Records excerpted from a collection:
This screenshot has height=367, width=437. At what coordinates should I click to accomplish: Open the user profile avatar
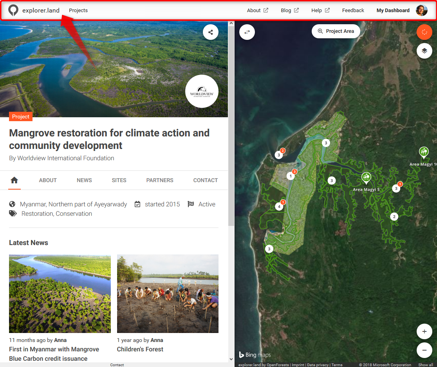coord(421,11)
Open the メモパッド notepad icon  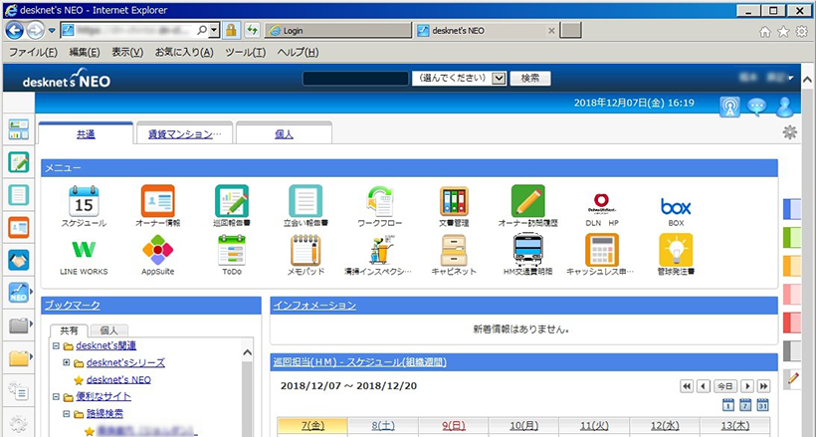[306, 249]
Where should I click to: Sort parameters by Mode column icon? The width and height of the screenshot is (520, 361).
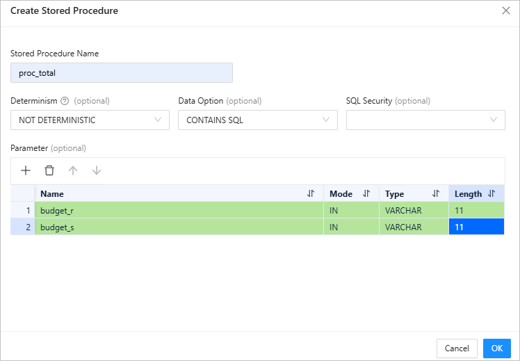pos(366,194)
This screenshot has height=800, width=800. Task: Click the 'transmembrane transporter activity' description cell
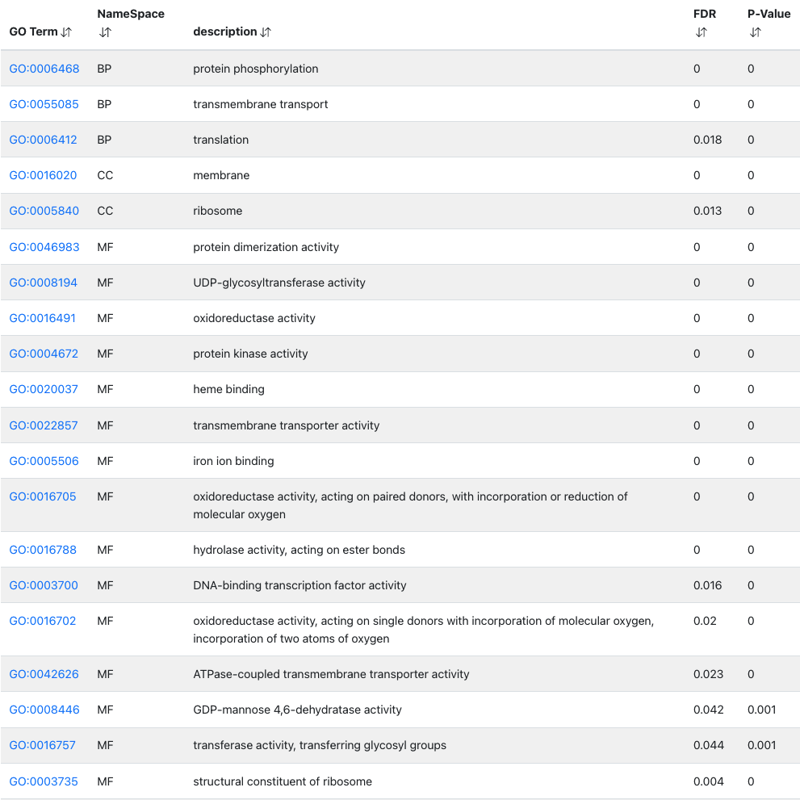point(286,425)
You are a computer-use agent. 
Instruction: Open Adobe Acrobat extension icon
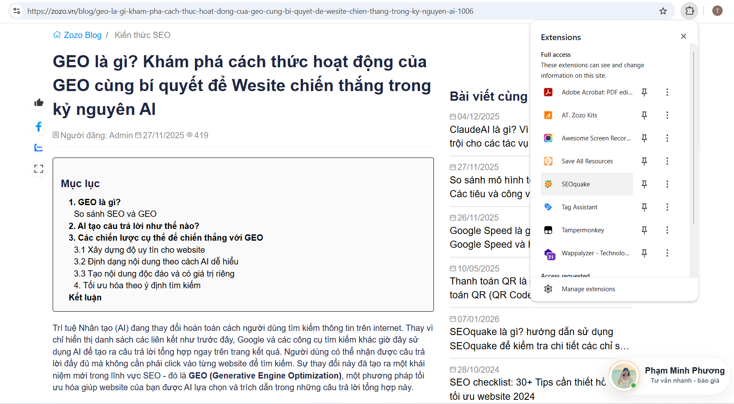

__Task__:
The lines from the one holding "This screenshot has height=800, width=800." to the final line of the entries are to be duplicated exactly, and the pictures are to be left out.

__Expected answer__:
This screenshot has height=800, width=800. Task: Click the 'transmembrane transporter activity' description cell
point(286,425)
You are a computer-use agent. 
Instruction: Open Adobe Acrobat extension icon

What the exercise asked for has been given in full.